Montag, 13. Februar 2012

30. Mir san mir


,,Der Vorschlag der XY-Fraktion wird kritisch gesehen", schrieb ein Fachreferent in den Redeentwurf für seinen Minister. Das ist schönstes Verwaltungsdeutsch - möglichst passiv und nur nicht zu konkret: Ob da eine Position oder eine Beobachtung formuliert worden ist, kann man allenfalls aus dem Zusammenhang schließen.

Wenn er wenigstens geschrieben hätte: "Wir sehen den Vorschlag kritisch." Das wäre immerhin etwas konkreter und typisches Politikdeutsch. Denn auch dort gibt es Formeln, die der Zuhörer erst entschlüsseln muss, und die beliebteste von ihnen dürfte das Wörtchen ,,wir" sein.  An einem einzigen Sitzungstag des Schleswig-Holsteinischen Landtags verzeichnete das stenografische Protokoll das Personalpronomen 1.Person Plural 481 Mal, weit häufiger als die Singular-Variante.
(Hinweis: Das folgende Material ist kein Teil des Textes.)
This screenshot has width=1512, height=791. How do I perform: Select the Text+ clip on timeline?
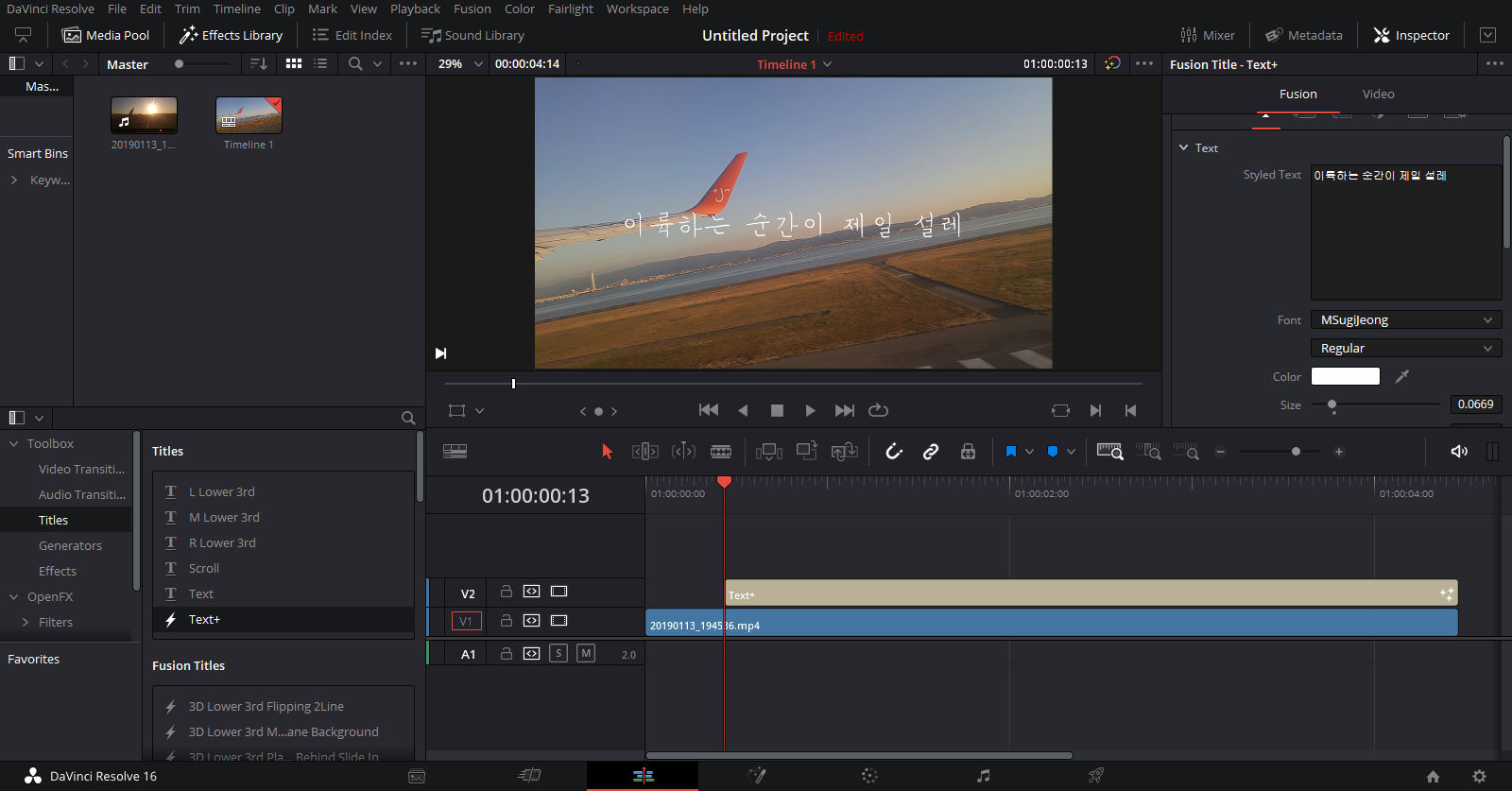click(x=1087, y=593)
Nun ist das "wir" aber auch ein wahrer Joker. Mal steht es für ein majestätisches Ich ("Wir, Kaiser Wilhelm von Gottes Gnaden "), mal für den bescheidenen Redner oder Autor, der sich mit dem Publikum gemein macht ("Wir wissen doch..."); das "wir" kann einschließen ("Wir wollen doch alle...") und ausschließen ("Wir haben schon immer dafür gekämpft...").

Wenn ein Minister "wir" sagt, kann vieles gemeint sein: er und alle Anwesenden, er und die gesamte Regierung, er und seine Mitarbeiter im Ministerium, er und seine Amtskollegen, er und seine Fraktion oder Partei, er und das Volk, er und sein Hund und und und...

Jeder Mensch kann, hoffentlich, ganz oft "wir" sagen und jedes Mal eine andere Gruppe meinen, der er angehört. Aber Redner sind auserkoren, ihre Gedanken vor großem Auditorium darzulegen. Dann sollten sie - und ihre Ghostwriter - nicht so bequem sein, den Joker zu spielen, wo auch eine bestimmte Karte passt - wenn man sie denn sucht.

In der Juristerei gibt es den Grundsatz der Bestimmtheit. Es muss immer klar sein, was  gemeint ist. Das sollte auch für die öffentliche Rede gelten, insbesondere im Hinblick auf das Subjekt, das etwas will, meint, denkt, fordert, ablehnt oder unterstützt. Frei nach dem bayrischen Grundsatz: Mir san mir - und ich bin ich.